[[ Extracted material, beginning ]]

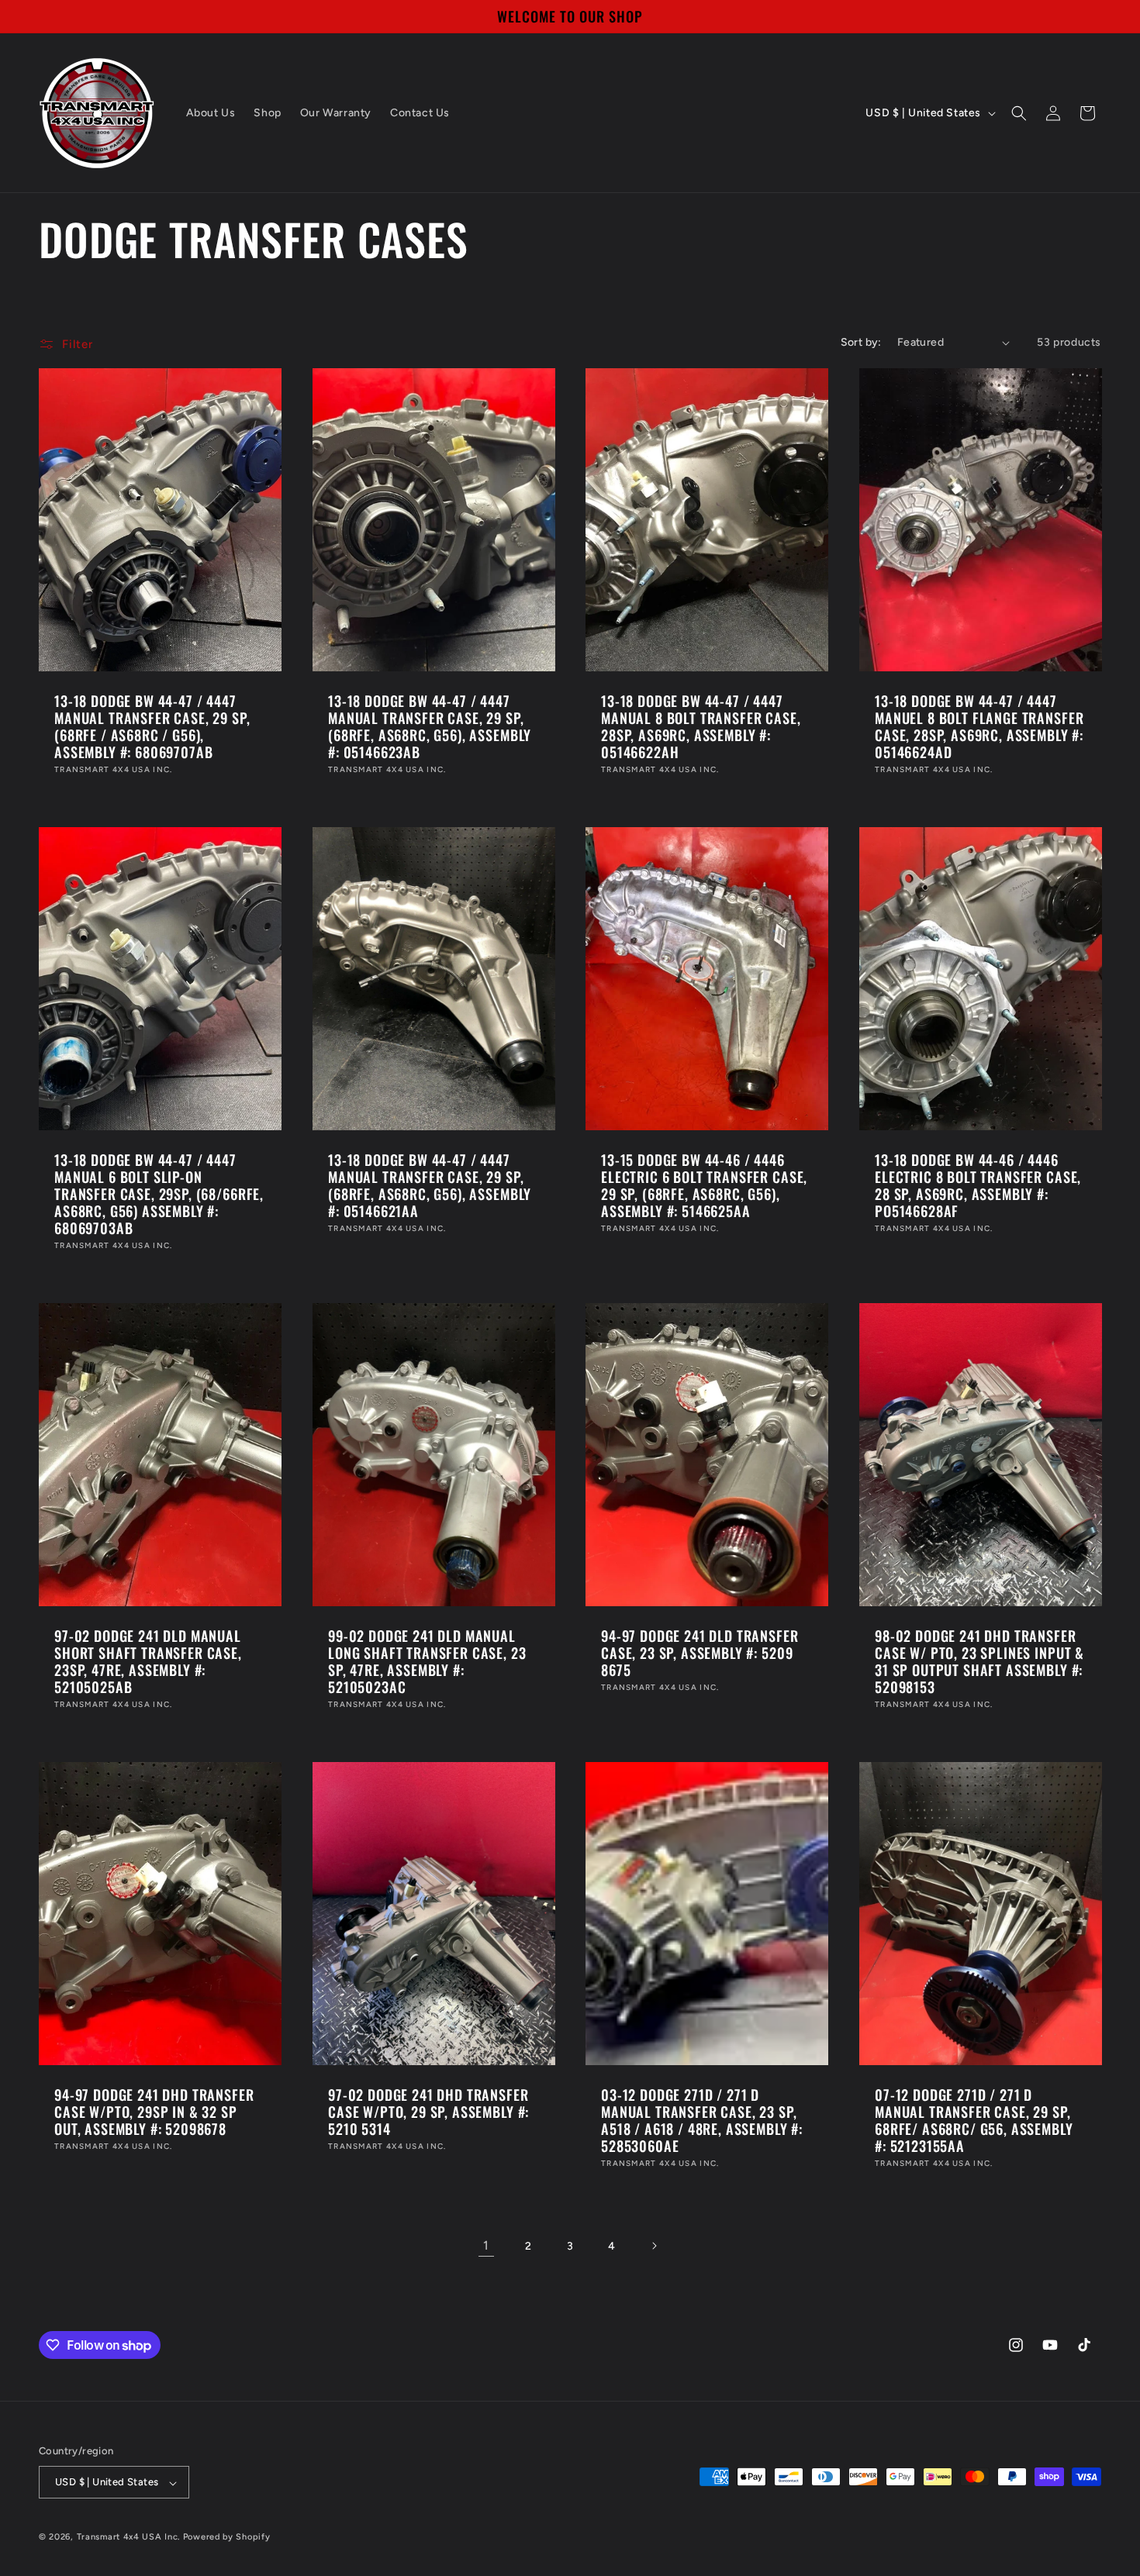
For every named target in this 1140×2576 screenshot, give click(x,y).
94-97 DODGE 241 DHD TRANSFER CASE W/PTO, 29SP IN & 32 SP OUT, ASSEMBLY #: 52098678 (154, 2111)
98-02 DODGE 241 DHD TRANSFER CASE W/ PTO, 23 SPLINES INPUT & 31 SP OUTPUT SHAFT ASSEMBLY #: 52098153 (979, 1661)
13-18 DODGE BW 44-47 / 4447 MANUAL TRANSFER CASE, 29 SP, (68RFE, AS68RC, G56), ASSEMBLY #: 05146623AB (429, 726)
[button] (1019, 113)
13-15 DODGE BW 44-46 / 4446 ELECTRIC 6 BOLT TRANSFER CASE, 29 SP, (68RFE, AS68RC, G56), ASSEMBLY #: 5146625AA (704, 1185)
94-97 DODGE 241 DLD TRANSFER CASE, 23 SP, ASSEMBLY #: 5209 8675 (700, 1652)
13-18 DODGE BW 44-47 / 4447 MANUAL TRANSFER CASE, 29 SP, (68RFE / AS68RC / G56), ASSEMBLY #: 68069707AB (152, 726)
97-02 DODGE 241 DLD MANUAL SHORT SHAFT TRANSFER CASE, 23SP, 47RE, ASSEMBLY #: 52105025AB (148, 1661)
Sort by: (861, 342)
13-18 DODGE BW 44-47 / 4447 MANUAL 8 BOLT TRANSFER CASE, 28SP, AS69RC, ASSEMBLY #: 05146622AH (701, 726)
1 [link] (486, 2245)
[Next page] (654, 2246)
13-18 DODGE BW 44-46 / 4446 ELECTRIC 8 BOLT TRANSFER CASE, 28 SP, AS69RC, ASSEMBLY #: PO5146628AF (978, 1185)
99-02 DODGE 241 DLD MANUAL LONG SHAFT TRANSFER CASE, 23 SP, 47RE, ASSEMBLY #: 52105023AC (427, 1661)
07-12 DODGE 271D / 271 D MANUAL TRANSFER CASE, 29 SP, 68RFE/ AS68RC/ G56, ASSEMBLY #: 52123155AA (974, 2120)
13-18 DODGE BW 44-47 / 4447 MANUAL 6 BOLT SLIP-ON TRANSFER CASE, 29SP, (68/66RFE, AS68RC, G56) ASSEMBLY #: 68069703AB (159, 1193)
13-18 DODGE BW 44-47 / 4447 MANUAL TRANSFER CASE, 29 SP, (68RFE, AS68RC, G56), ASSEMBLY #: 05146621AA (429, 1185)
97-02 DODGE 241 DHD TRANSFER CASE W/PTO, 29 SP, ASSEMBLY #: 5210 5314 (428, 2111)
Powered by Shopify (227, 2538)
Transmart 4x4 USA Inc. (128, 2538)
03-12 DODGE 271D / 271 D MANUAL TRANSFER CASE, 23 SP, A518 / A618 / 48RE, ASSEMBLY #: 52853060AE (702, 2120)
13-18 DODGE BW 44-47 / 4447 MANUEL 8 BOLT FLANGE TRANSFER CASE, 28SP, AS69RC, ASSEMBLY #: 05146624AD (979, 726)
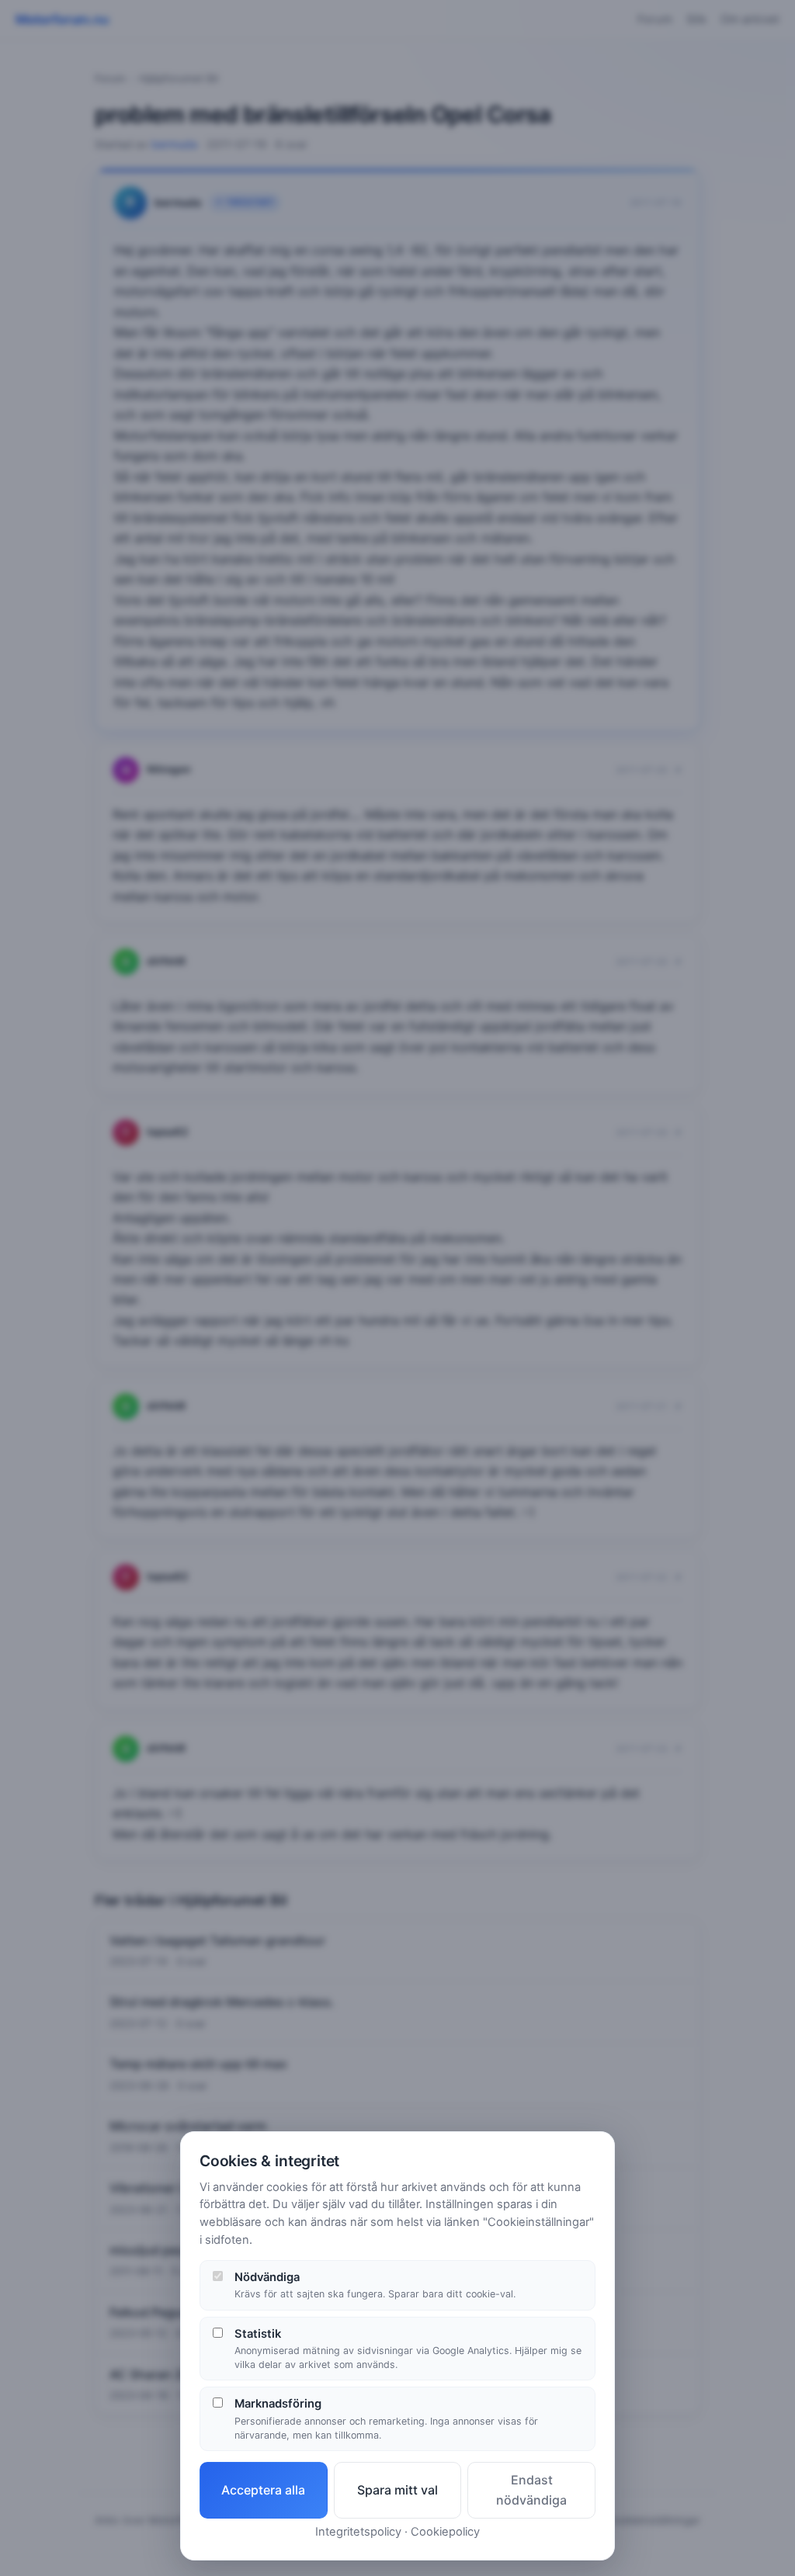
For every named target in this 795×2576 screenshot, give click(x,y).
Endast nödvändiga (531, 2490)
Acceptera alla (263, 2490)
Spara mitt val (397, 2490)
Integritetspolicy (358, 2532)
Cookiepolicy (445, 2532)
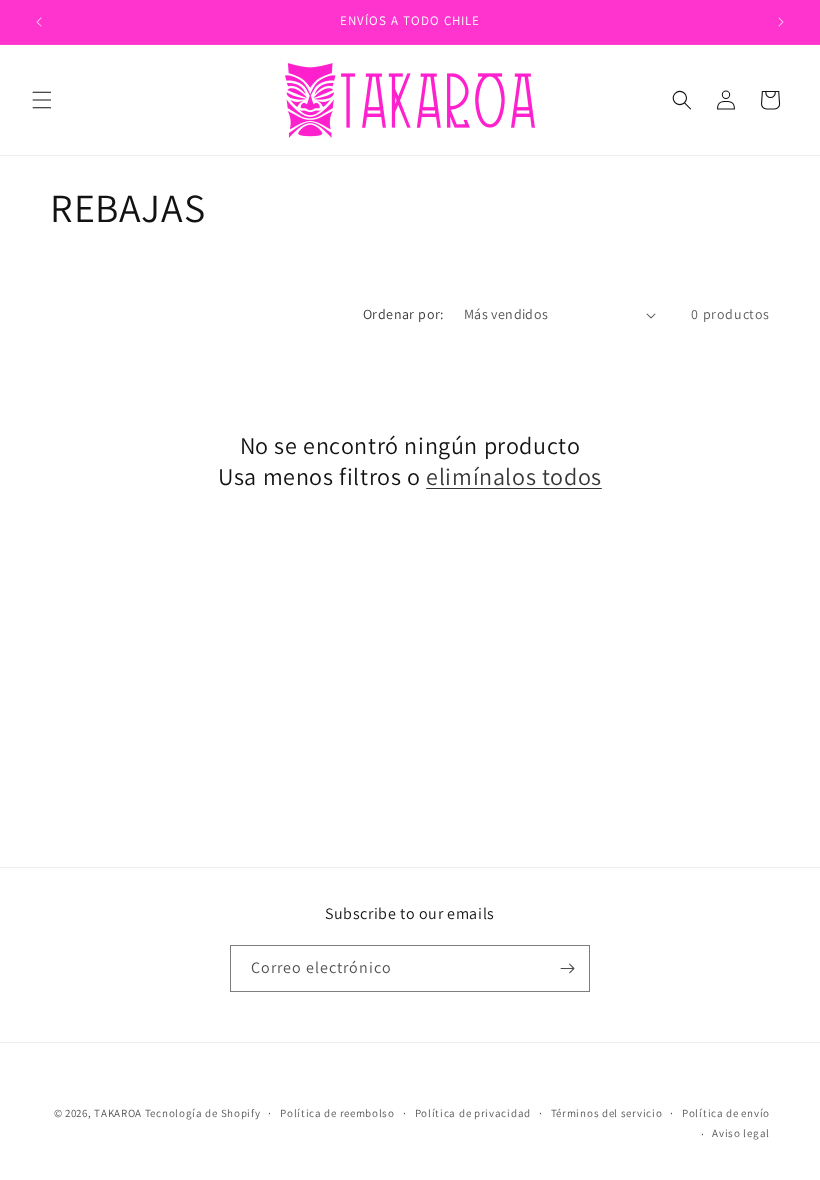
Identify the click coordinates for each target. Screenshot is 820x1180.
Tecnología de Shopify (203, 1113)
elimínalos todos (514, 476)
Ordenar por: (403, 314)
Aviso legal (741, 1133)
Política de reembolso (337, 1113)
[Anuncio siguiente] (781, 22)
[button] (42, 100)
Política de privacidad (473, 1113)
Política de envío (726, 1113)
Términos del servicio (607, 1113)
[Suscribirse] (567, 968)
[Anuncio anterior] (39, 22)
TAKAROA (118, 1113)
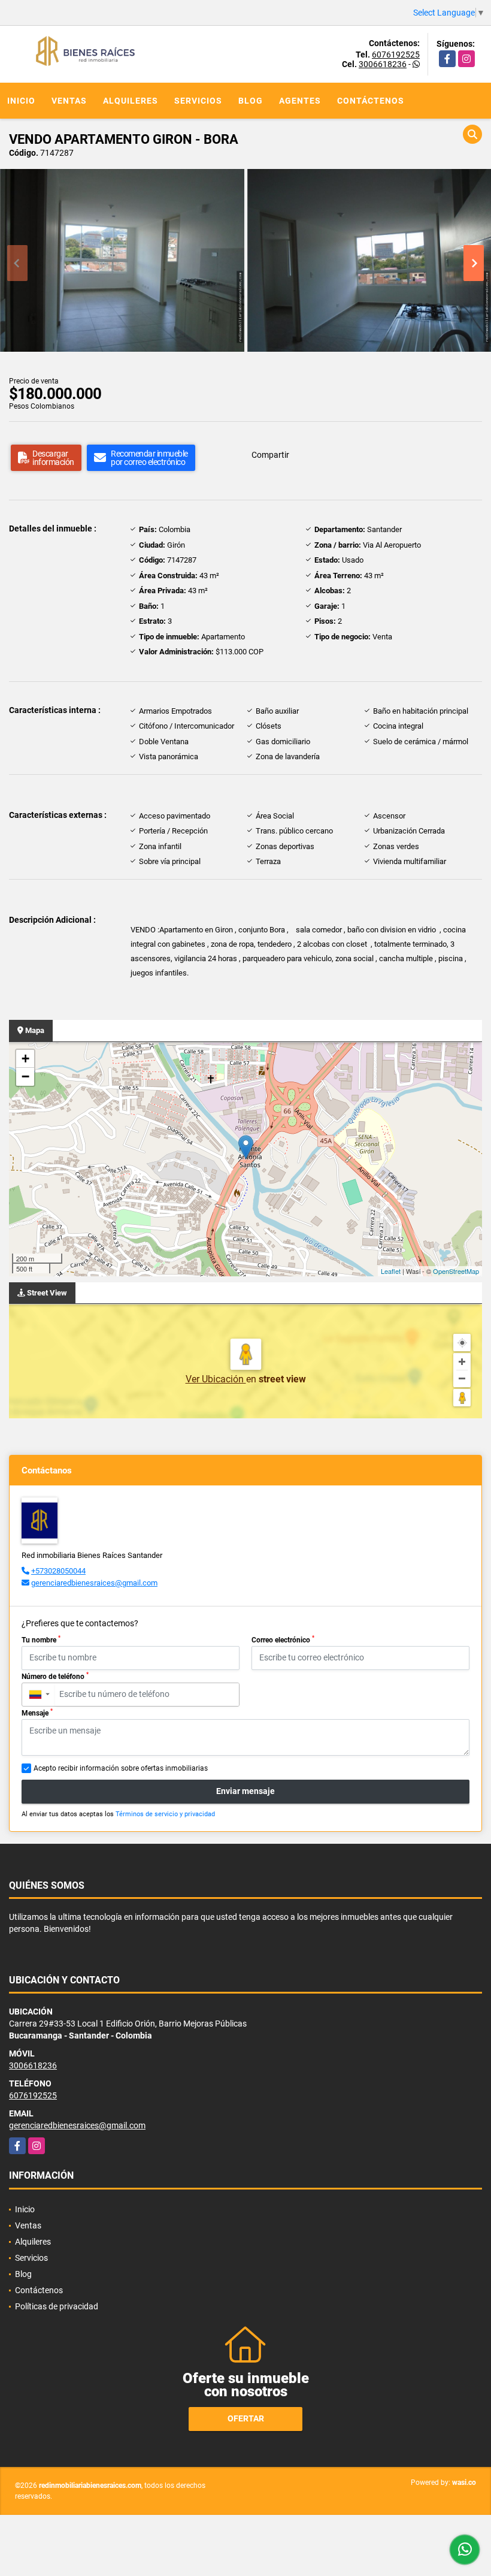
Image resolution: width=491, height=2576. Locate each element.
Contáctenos (370, 100)
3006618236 (383, 64)
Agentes (300, 100)
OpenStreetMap (456, 1271)
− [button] (25, 1076)
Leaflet (391, 1271)
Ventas (69, 100)
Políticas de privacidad (56, 2306)
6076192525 (396, 54)
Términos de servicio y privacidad (165, 1814)
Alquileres (130, 100)
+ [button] (25, 1058)
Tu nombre (41, 1639)
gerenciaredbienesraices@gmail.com (94, 1582)
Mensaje (37, 1712)
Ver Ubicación (216, 1379)
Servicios (198, 100)
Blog (250, 100)
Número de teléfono (55, 1676)
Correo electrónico (282, 1639)
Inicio (21, 100)
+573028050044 (58, 1570)
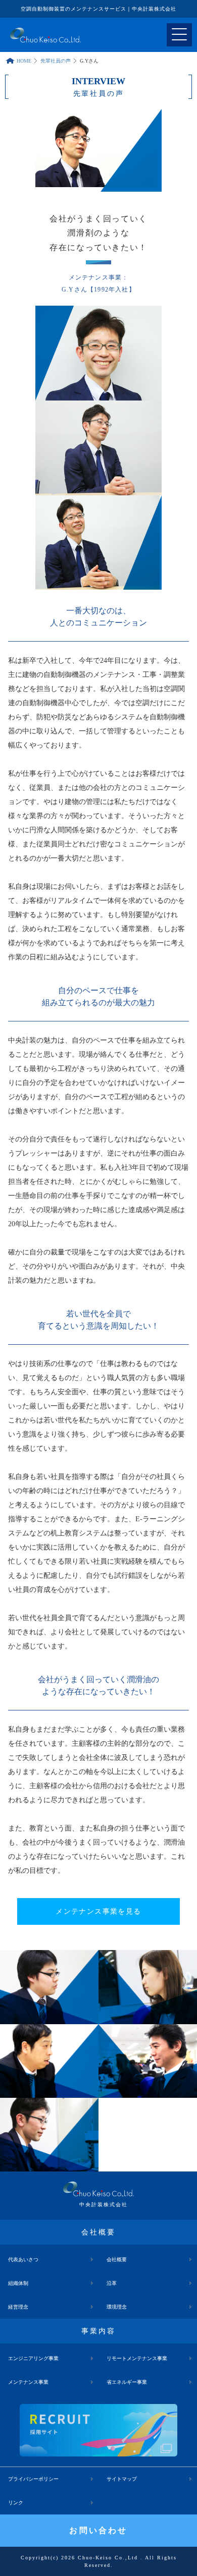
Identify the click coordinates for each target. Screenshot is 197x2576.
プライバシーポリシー (33, 2479)
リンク (15, 2502)
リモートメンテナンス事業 (137, 2358)
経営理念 (18, 2307)
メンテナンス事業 (28, 2382)
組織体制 (18, 2283)
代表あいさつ (23, 2259)
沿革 (112, 2283)
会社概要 (117, 2259)
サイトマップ (122, 2479)
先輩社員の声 (55, 61)
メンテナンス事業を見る (98, 1911)
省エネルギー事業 (127, 2382)
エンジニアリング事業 (33, 2358)
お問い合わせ (98, 2530)
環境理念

[[ Extracted material, end ]]

**Assignment:** Report only how many lines in the records contain the word "ELECTRIC".

**Solution to the problem:** 2